His Privilege Afforded Him Opportunities
Opportunity #1: Gates was born into a family that was able to afford to send him to Lakeside, a private school wealthy enough to purchase a computer terminal. This was remarkable in 1968, when most colleges didn’t have access to computers. The mothers of Lakeside students repeatedly raised funds to pay the computer fees.
Gates was only in the 8th grade when he started accumulating his 10,000 hours of programming practice.
He Was in the Right Place at the Right Time
Opportunity #2: A local company offered Gates and his computer-programming friends free computer time in exchange for testing the company’s software. A rare chance to get 10,000 hours of practice.
Opportunity #3: Gates happened to live within walking distance of the University of Washington, where his friend found access to a computer which was free from 3 to 6 in the morning. Gates would sneak out after his parents were asleep to steal computer time at the university to get 10,000 hours of practice.
Opportunity #4: His senior year of high school, Gates convinced his teachers to let him work on a computer programming project in southern Washington as an “independent study project.” He got the job because the technology company needed a specialist in a particular kind of software, and Gates had thousands of hours of experience with it. At the time, the software was so new that specialists were hard to find.
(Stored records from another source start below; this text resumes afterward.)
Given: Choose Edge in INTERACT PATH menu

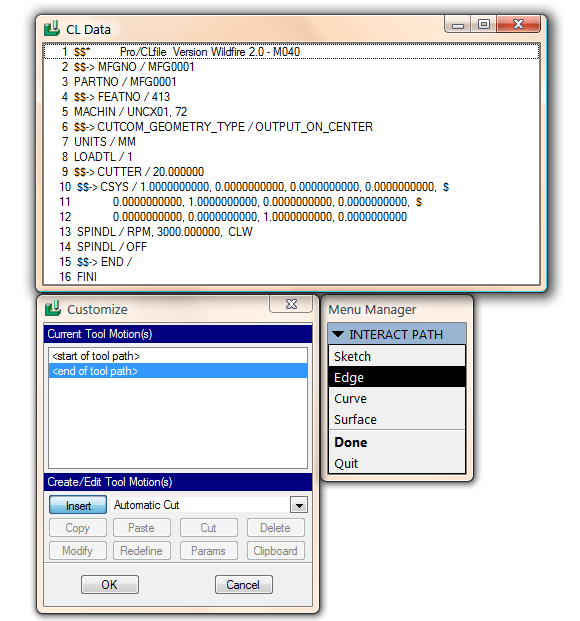Looking at the screenshot, I should pyautogui.click(x=397, y=377).
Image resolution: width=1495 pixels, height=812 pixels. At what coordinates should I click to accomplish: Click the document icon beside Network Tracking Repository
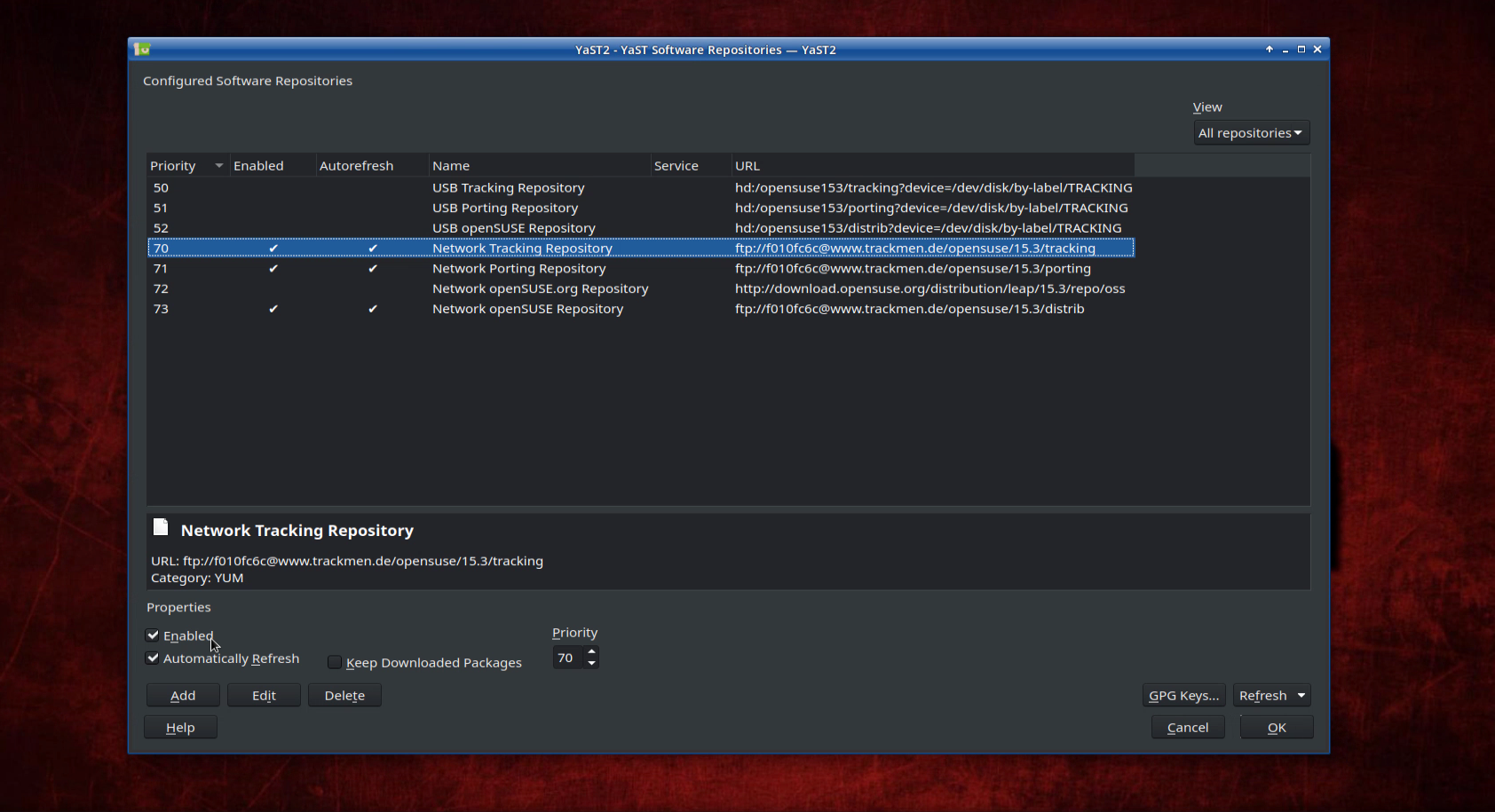[161, 528]
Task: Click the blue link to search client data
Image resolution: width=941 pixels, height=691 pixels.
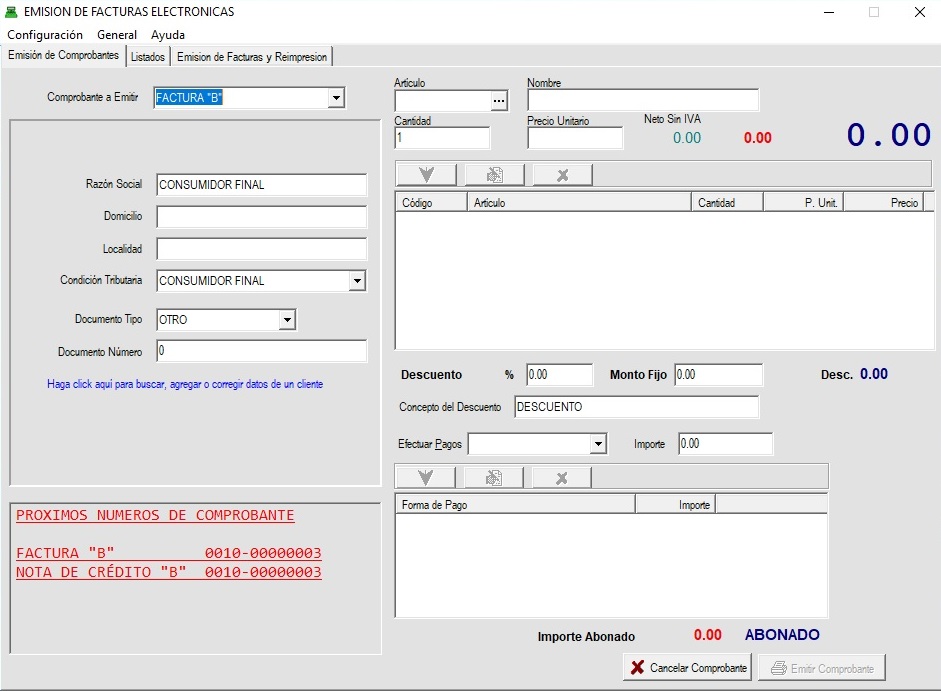Action: [x=185, y=384]
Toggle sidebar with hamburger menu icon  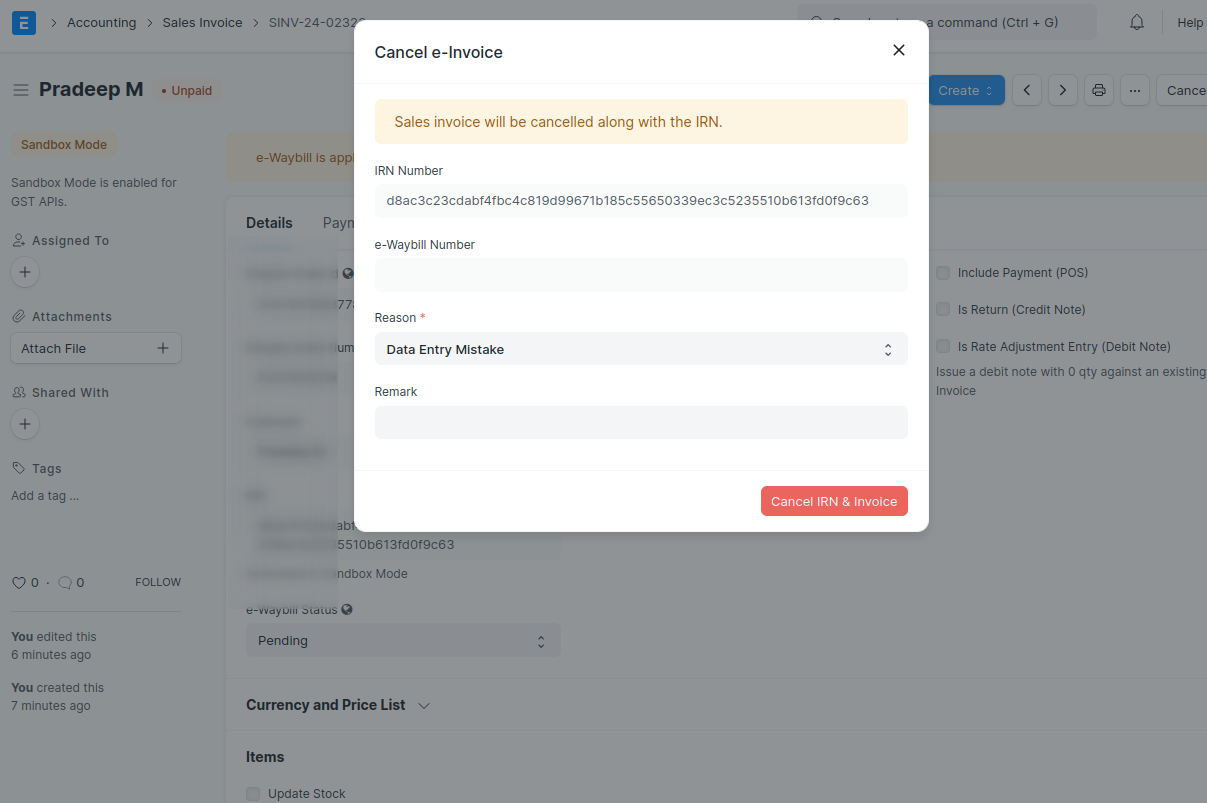[20, 90]
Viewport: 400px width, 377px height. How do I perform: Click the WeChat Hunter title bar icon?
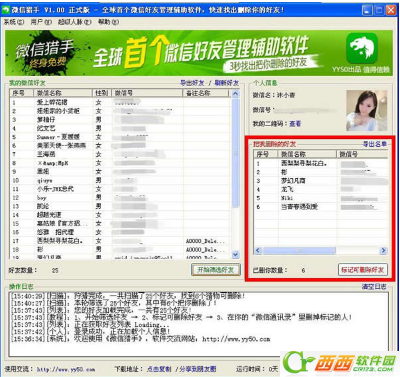click(6, 10)
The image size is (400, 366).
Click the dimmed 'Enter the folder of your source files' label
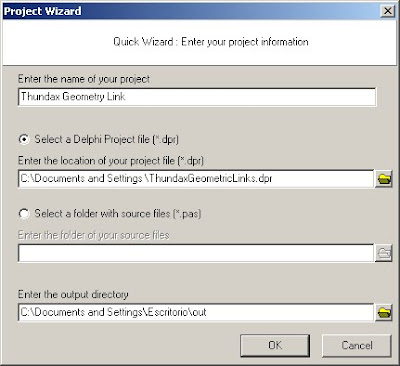(94, 235)
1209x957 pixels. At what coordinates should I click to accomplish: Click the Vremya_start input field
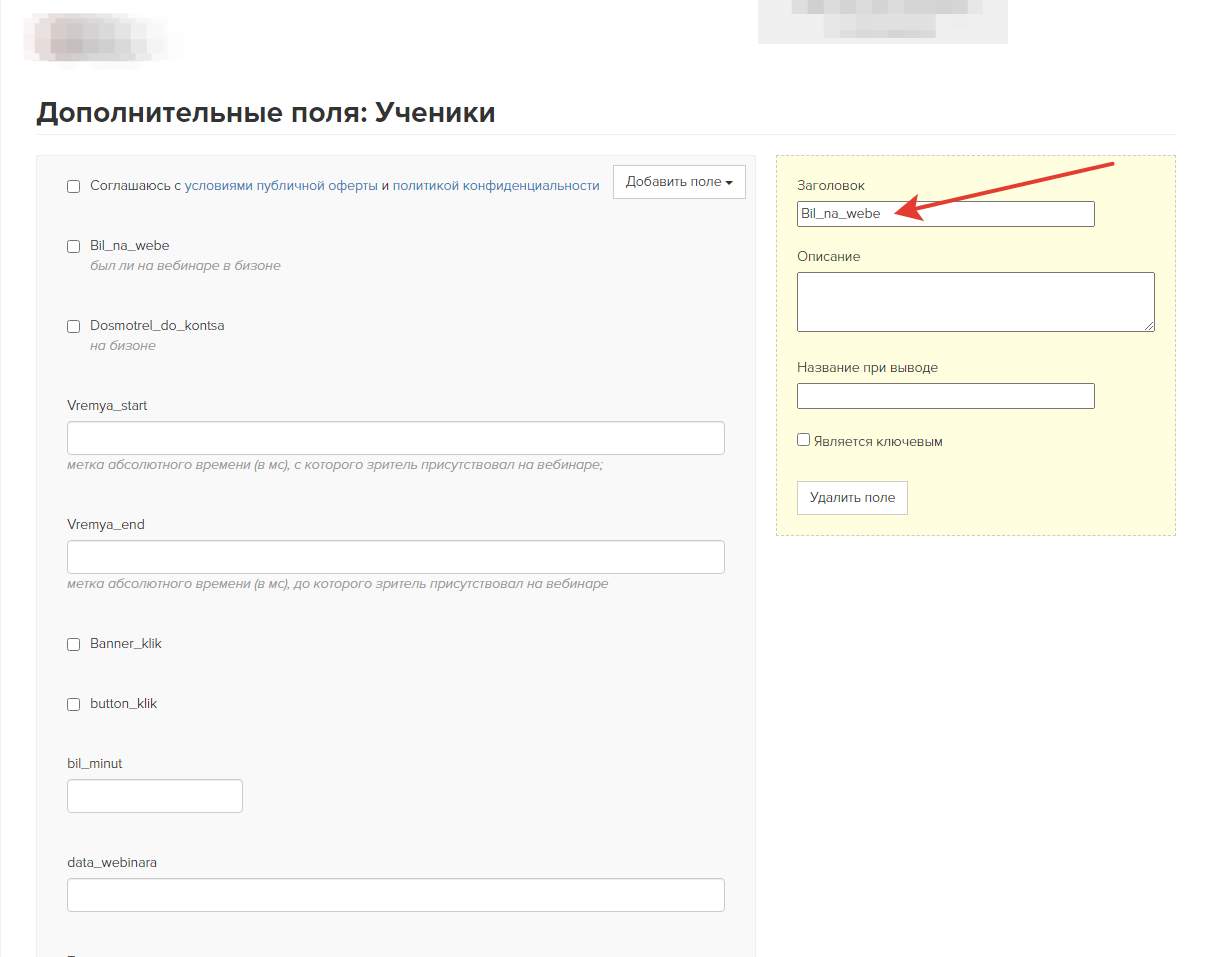click(x=395, y=438)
All of these extraordinary opportunities allowed Gates the time to practice and hone his skills. By the time he dropped out of Harvard, Gates had been programming nonstop for seven years.
His family’s wealth allowed Gates to go to a school that could afford a computer. The advantages accumulated from there. These advantages allowed Gates and his friends an unprecedented fraction of 10,000 hours of practice hours working with computers at a time when having programming skills was a significant predictor of success.